### Work instructions
Put every line of the material below into a Markdown table with two columns, "Row" for the row number and "Line" for the line itself. Leave out any blank lines.

Entries drawn from a collection:
☆ ☆ ☆ ☆ ☆
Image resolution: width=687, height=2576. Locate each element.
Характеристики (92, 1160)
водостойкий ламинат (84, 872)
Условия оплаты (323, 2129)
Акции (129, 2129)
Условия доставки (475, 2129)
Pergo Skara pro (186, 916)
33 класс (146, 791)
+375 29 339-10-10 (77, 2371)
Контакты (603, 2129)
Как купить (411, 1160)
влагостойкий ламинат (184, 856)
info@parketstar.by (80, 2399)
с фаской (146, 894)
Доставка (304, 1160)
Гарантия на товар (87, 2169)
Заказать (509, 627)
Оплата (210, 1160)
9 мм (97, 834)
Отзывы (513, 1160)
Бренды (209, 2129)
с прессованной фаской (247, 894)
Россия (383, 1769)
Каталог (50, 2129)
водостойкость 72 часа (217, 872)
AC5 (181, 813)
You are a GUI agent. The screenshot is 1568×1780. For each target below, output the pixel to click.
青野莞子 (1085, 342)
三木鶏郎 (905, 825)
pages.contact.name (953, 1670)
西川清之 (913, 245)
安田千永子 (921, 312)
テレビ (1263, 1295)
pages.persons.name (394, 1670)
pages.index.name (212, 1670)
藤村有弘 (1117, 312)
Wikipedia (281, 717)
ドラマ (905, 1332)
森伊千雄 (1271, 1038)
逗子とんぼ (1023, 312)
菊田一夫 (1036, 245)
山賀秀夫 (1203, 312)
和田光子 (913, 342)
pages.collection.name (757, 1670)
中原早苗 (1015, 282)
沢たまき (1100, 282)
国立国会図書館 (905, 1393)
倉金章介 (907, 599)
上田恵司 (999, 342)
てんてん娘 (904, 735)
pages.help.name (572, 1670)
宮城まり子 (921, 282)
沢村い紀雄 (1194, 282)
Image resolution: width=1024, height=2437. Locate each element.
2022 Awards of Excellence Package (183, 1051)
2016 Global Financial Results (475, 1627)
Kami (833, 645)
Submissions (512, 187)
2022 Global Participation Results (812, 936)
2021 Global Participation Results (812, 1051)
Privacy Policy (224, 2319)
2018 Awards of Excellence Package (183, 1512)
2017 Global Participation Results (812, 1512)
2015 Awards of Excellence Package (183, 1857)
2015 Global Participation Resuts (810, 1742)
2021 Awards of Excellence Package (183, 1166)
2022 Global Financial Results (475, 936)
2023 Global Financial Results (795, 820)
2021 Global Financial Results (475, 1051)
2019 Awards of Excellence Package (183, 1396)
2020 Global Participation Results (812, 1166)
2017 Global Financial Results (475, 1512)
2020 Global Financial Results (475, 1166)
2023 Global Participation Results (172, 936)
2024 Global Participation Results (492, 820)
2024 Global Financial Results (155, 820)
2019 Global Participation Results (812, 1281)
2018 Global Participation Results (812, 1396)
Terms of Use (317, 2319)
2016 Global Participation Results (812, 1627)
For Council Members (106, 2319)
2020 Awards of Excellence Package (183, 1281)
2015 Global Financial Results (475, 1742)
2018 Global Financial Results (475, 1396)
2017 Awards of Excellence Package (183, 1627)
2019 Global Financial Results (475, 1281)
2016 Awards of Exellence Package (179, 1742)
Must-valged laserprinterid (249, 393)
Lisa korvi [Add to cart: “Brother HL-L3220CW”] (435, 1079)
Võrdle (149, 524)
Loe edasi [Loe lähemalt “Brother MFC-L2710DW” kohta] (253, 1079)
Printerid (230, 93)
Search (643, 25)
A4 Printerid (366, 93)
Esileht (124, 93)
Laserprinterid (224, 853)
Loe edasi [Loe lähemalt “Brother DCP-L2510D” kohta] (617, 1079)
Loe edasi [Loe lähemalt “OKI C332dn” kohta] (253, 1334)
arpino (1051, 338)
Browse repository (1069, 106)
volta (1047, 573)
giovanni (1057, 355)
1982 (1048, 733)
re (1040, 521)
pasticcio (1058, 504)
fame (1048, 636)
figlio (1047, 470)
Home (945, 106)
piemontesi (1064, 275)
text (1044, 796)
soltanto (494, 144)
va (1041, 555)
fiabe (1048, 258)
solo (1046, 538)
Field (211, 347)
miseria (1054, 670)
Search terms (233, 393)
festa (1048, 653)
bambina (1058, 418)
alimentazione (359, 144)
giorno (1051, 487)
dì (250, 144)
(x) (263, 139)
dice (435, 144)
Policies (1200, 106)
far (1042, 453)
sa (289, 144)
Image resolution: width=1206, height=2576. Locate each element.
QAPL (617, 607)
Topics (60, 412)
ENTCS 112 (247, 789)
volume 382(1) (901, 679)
☆ ☆ ☆ ☆ ☆
### Written answer
| Row | Line |
|---|---|
| 1 | Image resolution: width=687, height=2576. Locate each element. |
| 2 | Характеристики (92, 1160) |
| 3 | водостойкий ламинат (84, 872) |
| 4 | Условия оплаты (323, 2129) |
| 5 | Акции (129, 2129) |
| 6 | Условия доставки (475, 2129) |
| 7 | Pergo Skara pro (186, 916) |
| 8 | 33 класс (146, 791) |
| 9 | +375 29 339-10-10 (77, 2371) |
| 10 | Контакты (603, 2129) |
| 11 | Как купить (411, 1160) |
| 12 | влагостойкий ламинат (184, 856) |
| 13 | info@parketstar.by (80, 2399) |
| 14 | с фаской (146, 894) |
| 15 | Доставка (304, 1160) |
| 16 | Гарантия на товар (87, 2169) |
| 17 | Заказать (509, 627) |
| 18 | Оплата (210, 1160) |
| 19 | 9 мм (97, 834) |
| 20 | Отзывы (513, 1160) |
| 21 | Бренды (209, 2129) |
| 22 | с прессованной фаской (247, 894) |
| 23 | Россия (383, 1769) |
| 24 | Каталог (50, 2129) |
| 25 | водостойкость 72 часа (217, 872) |
| 26 | AC5 (181, 813) |
| 27 | You are a GUI agent. The screenshot is 1568×1780. For each target below, output the pixel to click. |
| 28 | 青野莞子 (1085, 342) |
| 29 | 三木鶏郎 (905, 825) |
| 30 | pages.contact.name (953, 1670) |
| 31 | 西川清之 (913, 245) |
| 32 | 安田千永子 (921, 312) |
| 33 | テレビ (1263, 1295) |
| 34 | pages.persons.name (394, 1670) |
| 35 | pages.index.name (212, 1670) |
| 36 | 藤村有弘 (1117, 312) |
| 37 | Wikipedia (281, 717) |
| 38 | ドラマ (905, 1332) |
| 39 | 森伊千雄 (1271, 1038) |
| 40 | 逗子とんぼ (1023, 312) |
| 41 | 菊田一夫 (1036, 245) |
| 42 | 山賀秀夫 (1203, 312) |
| 43 | 和田光子 (913, 342) |
| 44 | pages.collection.name (757, 1670) |
| 45 | 中原早苗 (1015, 282) |
| 46 | 沢たまき (1100, 282) |
| 47 | 国立国会図書館 (905, 1393) |
| 48 | 倉金章介 (907, 599) |
| 49 | 上田恵司 (999, 342) |
| 50 | てんてん娘 (904, 735) |
| 51 | pages.help.name (572, 1670) |
| 52 | 宮城まり子 (921, 282) |
| 53 | 沢村い紀雄 (1194, 282) |
| 54 | Image resolution: width=1024, height=2437. Locate each element. |
| 55 | 2022 Awards of Excellence Package (183, 1051) |
| 56 | 2016 Global Financial Results (475, 1627) |
| 57 | Kami (833, 645) |
| 58 | Submissions (512, 187) |
| 59 | 2022 Global Participation Results (812, 936) |
| 60 | 2021 Global Participation Results (812, 1051) |
| 61 | Privacy Policy (224, 2319) |
| 62 | 2018 Awards of Excellence Package (183, 1512) |
| 63 | 2017 Global Participation Results (812, 1512) |
| 64 | 2015 Awards of Excellence Package (183, 1857) |
| 65 | 2015 Global Participation Resuts (810, 1742) |
| 66 | 2021 Awards of Excellence Package (183, 1166) |
| 67 | 2022 Global Financial Results (475, 936) |
| 68 | 2023 Global Financial Results (795, 820) |
| 69 | 2021 Global Financial Results (475, 1051) |
| 70 | 2019 Awards of Excellence Package (183, 1396) |
| 71 | 2020 Global Participation Results (812, 1166) |
| 72 | 2017 Global Financial Results (475, 1512) |
| 73 | 2020 Global Financial Results (475, 1166) |
| 74 | 2023 Global Participation Results (172, 936) |
| 75 | 2024 Global Participation Results (492, 820) |
| 76 | 2024 Global Financial Results (155, 820) |
| 77 | 2019 Global Participation Results (812, 1281) |
| 78 | 2018 Global Participation Results (812, 1396) |
| 79 | Terms of Use (317, 2319) |
| 80 | 2016 Global Participation Results (812, 1627) |
| 81 | For Council Members (106, 2319) |
| 82 | 2020 Awards of Excellence Package (183, 1281) |
| 83 | 2015 Global Financial Results (475, 1742) |
| 84 | 2018 Global Financial Results (475, 1396) |
| 85 | 2017 Awards of Excellence Package (183, 1627) |
| 86 | 2019 Global Financial Results (475, 1281) |
| 87 | 2016 Awards of Exellence Package (179, 1742) |
| 88 | Must-valged laserprinterid (249, 393) |
| 89 | Lisa korvi [Add to cart: “Brother HL-L3220CW”] (435, 1079) |
| 90 | Võrdle (149, 524) |
| 91 | Loe edasi [Loe lähemalt “Brother MFC-L2710DW” kohta] (253, 1079) |
| 92 | Printerid (230, 93) |
| 93 | Search (643, 25) |
| 94 | A4 Printerid (366, 93) |
| 95 | Esileht (124, 93) |
| 96 | Laserprinterid (224, 853) |
| 97 | Loe edasi [Loe lähemalt “Brother DCP-L2510D” kohta] (617, 1079) |
| 98 | Loe edasi [Loe lähemalt “OKI C332dn” kohta] (253, 1334) |
| 99 | arpino (1051, 338) |
| 100 | Browse repository (1069, 106) |
| 101 | volta (1047, 573) |
| 102 | giovanni (1057, 355) |
| 103 | 1982 (1048, 733) |
| 104 | re (1040, 521) |
| 105 | pasticcio (1058, 504) |
| 106 | fame (1048, 636) |
| 107 | figlio (1047, 470) |
| 108 | Home (945, 106) |
| 109 | piemontesi (1064, 275) |
| 110 | text (1044, 796) |
| 111 | soltanto (494, 144) |
| 112 | va (1041, 555) |
| 113 | fiabe (1048, 258) |
| 114 | solo (1046, 538) |
| 115 | Field (211, 347) |
| 116 | miseria (1054, 670) |
| 117 | Search terms (233, 393) |
| 118 | festa (1048, 653) |
| 119 | bambina (1058, 418) |
| 120 | alimentazione (359, 144) |
| 121 | giorno (1051, 487) |
| 122 | dì (250, 144) |
| 123 | (x) (263, 139) |
| 124 | dice (435, 144) |
| 125 | Policies (1200, 106) |
| 126 | far (1042, 453) |
| 127 | sa (289, 144) |
| 128 | Image resolution: width=1206, height=2576. Locate each element. |
| 129 | QAPL (617, 607) |
| 130 | Topics (60, 412) |
| 131 | ENTCS 112 (247, 789) |
| 132 | volume 382(1) (901, 679) |